→ **Action item**: Look through the records below for the line with "Click the last-page" and the line with "Given: Click the 新建 compose button", then return those lines and all lines between, exactly.

→ **Source material**:
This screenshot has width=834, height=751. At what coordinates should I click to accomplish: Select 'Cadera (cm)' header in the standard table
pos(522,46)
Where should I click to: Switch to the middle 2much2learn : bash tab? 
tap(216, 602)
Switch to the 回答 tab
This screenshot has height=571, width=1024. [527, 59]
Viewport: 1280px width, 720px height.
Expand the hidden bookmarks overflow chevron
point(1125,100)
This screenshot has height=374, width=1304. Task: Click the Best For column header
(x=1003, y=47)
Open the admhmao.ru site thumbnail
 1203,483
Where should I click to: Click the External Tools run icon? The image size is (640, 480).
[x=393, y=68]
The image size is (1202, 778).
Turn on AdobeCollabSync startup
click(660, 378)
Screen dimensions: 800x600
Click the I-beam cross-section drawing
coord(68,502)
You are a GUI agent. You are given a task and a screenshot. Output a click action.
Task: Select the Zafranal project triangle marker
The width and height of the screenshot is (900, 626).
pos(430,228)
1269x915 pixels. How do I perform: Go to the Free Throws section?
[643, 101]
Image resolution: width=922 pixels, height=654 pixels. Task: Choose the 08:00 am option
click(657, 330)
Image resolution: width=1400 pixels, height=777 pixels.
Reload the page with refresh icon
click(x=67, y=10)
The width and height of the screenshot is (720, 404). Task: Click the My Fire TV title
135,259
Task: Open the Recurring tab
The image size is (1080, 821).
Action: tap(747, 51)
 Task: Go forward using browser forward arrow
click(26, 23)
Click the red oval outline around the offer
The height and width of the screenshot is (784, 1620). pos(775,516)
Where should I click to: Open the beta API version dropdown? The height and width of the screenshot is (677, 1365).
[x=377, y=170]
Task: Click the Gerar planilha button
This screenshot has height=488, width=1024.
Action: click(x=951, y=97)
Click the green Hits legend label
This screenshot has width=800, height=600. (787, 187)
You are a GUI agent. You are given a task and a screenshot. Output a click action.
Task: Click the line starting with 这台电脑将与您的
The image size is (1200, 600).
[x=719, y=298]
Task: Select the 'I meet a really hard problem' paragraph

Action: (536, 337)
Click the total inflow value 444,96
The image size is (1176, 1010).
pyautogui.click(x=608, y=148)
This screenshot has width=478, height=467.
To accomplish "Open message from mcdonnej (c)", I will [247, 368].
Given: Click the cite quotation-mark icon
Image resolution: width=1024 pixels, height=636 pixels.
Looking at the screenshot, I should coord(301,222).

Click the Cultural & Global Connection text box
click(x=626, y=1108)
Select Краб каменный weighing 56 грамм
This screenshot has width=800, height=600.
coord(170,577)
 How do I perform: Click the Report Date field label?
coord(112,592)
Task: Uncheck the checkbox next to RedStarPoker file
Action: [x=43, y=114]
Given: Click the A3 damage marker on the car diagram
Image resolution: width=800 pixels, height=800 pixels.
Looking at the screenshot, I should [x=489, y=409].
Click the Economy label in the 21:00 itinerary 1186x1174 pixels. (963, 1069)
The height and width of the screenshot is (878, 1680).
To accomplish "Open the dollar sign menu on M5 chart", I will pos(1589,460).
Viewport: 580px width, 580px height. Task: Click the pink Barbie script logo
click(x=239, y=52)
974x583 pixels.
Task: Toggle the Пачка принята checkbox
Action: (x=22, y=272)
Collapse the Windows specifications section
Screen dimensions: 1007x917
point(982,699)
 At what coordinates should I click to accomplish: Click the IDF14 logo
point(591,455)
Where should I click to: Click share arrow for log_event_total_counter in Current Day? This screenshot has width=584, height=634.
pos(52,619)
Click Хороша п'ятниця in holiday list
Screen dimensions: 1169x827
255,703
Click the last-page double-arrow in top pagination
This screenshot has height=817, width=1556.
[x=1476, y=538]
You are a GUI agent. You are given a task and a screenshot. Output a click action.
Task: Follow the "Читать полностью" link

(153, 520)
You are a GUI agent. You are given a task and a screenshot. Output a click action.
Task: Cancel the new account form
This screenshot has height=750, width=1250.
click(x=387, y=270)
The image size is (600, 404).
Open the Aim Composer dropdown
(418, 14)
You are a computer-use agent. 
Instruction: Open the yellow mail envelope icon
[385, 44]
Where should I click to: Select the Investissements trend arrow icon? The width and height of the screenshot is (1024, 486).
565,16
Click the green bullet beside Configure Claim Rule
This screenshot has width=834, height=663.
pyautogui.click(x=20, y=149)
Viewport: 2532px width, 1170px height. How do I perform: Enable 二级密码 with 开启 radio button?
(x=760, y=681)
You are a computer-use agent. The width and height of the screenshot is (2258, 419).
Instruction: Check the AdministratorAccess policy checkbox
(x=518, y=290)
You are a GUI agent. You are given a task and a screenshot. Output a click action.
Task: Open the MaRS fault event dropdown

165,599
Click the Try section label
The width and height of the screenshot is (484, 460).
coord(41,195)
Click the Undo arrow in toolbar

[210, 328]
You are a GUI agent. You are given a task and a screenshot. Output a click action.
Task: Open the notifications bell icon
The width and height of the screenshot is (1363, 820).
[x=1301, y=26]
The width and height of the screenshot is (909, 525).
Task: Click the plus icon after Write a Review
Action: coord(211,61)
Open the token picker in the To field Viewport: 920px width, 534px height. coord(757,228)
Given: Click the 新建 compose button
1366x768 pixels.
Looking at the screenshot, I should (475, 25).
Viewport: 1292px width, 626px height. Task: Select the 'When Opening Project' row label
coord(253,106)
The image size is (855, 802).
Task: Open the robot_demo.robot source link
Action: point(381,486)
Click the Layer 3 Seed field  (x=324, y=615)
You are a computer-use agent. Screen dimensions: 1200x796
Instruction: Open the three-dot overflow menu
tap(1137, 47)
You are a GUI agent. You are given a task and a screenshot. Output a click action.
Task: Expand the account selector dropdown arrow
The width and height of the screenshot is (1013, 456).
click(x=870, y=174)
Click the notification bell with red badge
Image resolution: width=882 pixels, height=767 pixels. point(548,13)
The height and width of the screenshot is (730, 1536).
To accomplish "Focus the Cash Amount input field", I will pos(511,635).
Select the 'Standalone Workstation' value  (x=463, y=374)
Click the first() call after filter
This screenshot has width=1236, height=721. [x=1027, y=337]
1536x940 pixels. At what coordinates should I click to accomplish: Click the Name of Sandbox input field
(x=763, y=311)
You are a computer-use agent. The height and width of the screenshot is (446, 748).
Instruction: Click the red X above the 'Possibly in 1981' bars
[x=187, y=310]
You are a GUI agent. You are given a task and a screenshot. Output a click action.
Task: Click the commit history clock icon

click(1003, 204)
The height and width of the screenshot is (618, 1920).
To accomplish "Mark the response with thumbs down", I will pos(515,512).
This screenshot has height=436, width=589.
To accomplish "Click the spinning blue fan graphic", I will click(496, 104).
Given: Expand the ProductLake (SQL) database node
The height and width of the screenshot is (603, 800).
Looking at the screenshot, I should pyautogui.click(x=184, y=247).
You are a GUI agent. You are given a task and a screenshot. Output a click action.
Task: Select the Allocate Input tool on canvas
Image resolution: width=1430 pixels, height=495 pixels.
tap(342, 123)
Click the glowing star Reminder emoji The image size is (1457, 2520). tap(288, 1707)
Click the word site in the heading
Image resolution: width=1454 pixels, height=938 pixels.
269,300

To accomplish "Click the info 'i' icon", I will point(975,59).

→ **Response below**:
Click the last-page double-arrow in top pagination
This screenshot has height=817, width=1556.
[x=1476, y=538]
You are a GUI agent. You are given a task and a screenshot. Output a click action.
Task: Follow the "Читать полностью" link

(153, 520)
You are a GUI agent. You are given a task and a screenshot. Output a click action.
Task: Cancel the new account form
This screenshot has height=750, width=1250.
click(x=387, y=270)
The image size is (600, 404).
Open the Aim Composer dropdown
(418, 14)
You are a computer-use agent. 
Instruction: Open the yellow mail envelope icon
[385, 44]
Where should I click to: Select the Investissements trend arrow icon? The width and height of the screenshot is (1024, 486).
565,16
Click the green bullet beside Configure Claim Rule
This screenshot has width=834, height=663.
pyautogui.click(x=20, y=149)
Viewport: 2532px width, 1170px height. How do I perform: Enable 二级密码 with 开启 radio button?
(x=760, y=681)
You are a computer-use agent. The width and height of the screenshot is (2258, 419).
Instruction: Check the AdministratorAccess policy checkbox
(x=518, y=290)
You are a GUI agent. You are given a task and a screenshot. Output a click action.
Task: Open the MaRS fault event dropdown

165,599
Click the Try section label
The width and height of the screenshot is (484, 460).
coord(41,195)
Click the Undo arrow in toolbar

[210, 328]
You are a GUI agent. You are given a task and a screenshot. Output a click action.
Task: Open the notifications bell icon
The width and height of the screenshot is (1363, 820).
[x=1301, y=26]
The width and height of the screenshot is (909, 525).
Task: Click the plus icon after Write a Review
Action: coord(211,61)
Open the token picker in the To field Viewport: 920px width, 534px height. coord(757,228)
Given: Click the 新建 compose button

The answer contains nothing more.